If you are a homeschooling parent, you are also very likely a homeschool math teacher. As if homeschooling weren't hard enough, teaching math by itself can take up a huge chunk of your teaching time, and even a greater share of your pre-occupations. Fortunately, us homeschooling parents have access to the internet and numerous tools for teaching from online games to virtual manipulatives.
In addition to using the many tools available for help with instructing your children on math, you should also set a positive attitude toward math. According to www2.ed.gov, Although parents can be a positive force in helping children learn math, they also can undermine their children’s math ability and attitudes by saying
things such as: “Math is hard,” or “I’m not surprised you don’t do well in math, I didn’t like math either when I was in school,” or “I wasn’t very good in math and I’m a success, so don’t worry about doing well.”

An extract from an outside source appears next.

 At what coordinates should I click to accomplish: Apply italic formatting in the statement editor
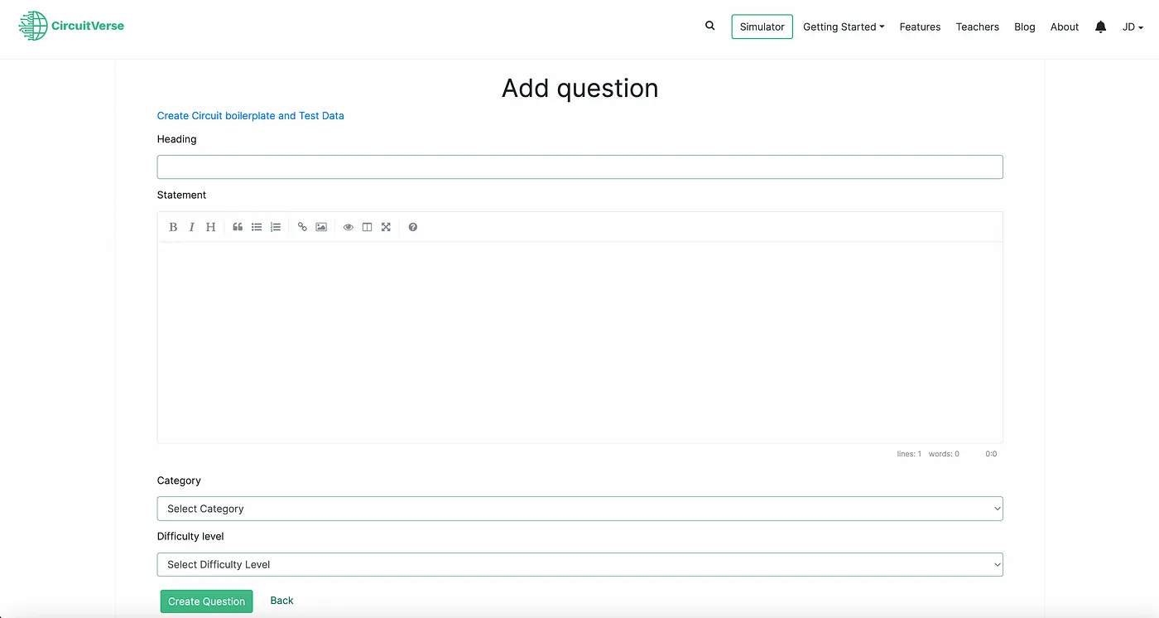191,226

Instead, it is better to make math as fun as possible. Play number games. Have multiplication contests. Let your child see you doing math for fun. Get books on fun math facts, and challenge your children to do a math riddle every day. Before long you will find that both you and your children have fallen in love with math, and you will make your entire homeschooling experience more enjoyable.

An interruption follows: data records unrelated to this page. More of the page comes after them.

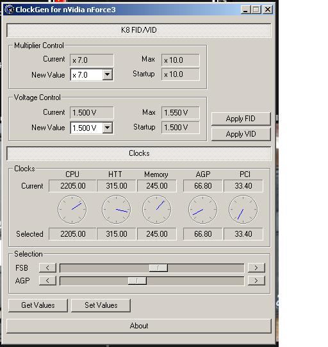Image resolution: width=328 pixels, height=347 pixels.
Task: Click the Apply VID button
Action: (x=241, y=134)
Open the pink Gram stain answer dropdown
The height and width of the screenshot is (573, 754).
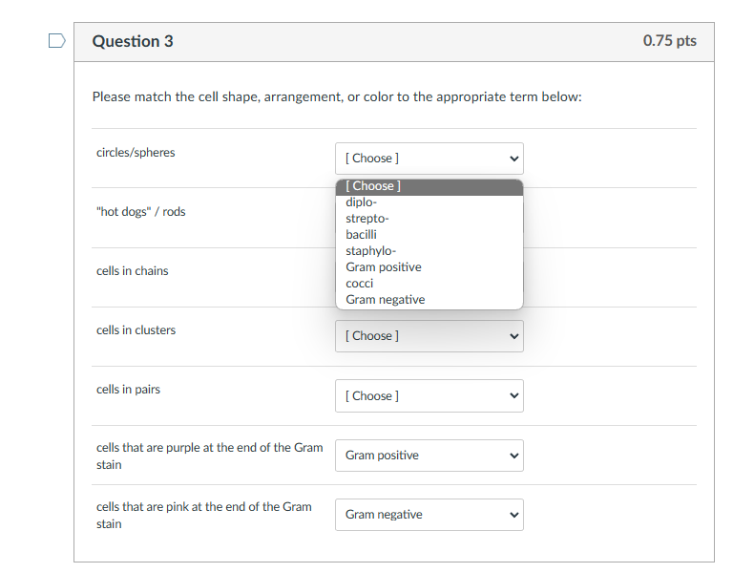[429, 515]
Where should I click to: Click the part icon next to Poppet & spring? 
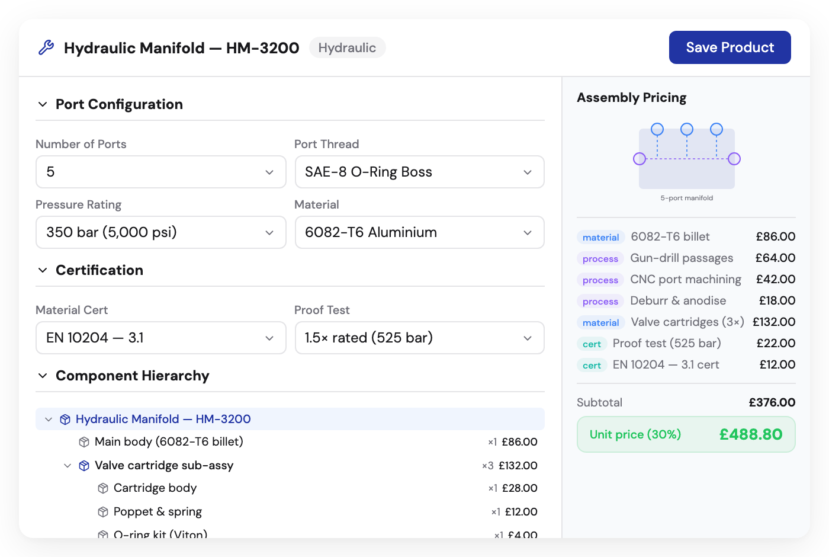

Before I go, I want to add a last bit of advice. Spend time on word problems every day. I have been working with a young man recently who can crunch numbers easily. Show him a math problem and he can do it... unless it is in word form. When a problem is in word problem form, he cannot figure out where to start. It is quite a conundrum that can be avoided by working with word problems early on and introducing math to solve problems instead of numeric functions to figure out.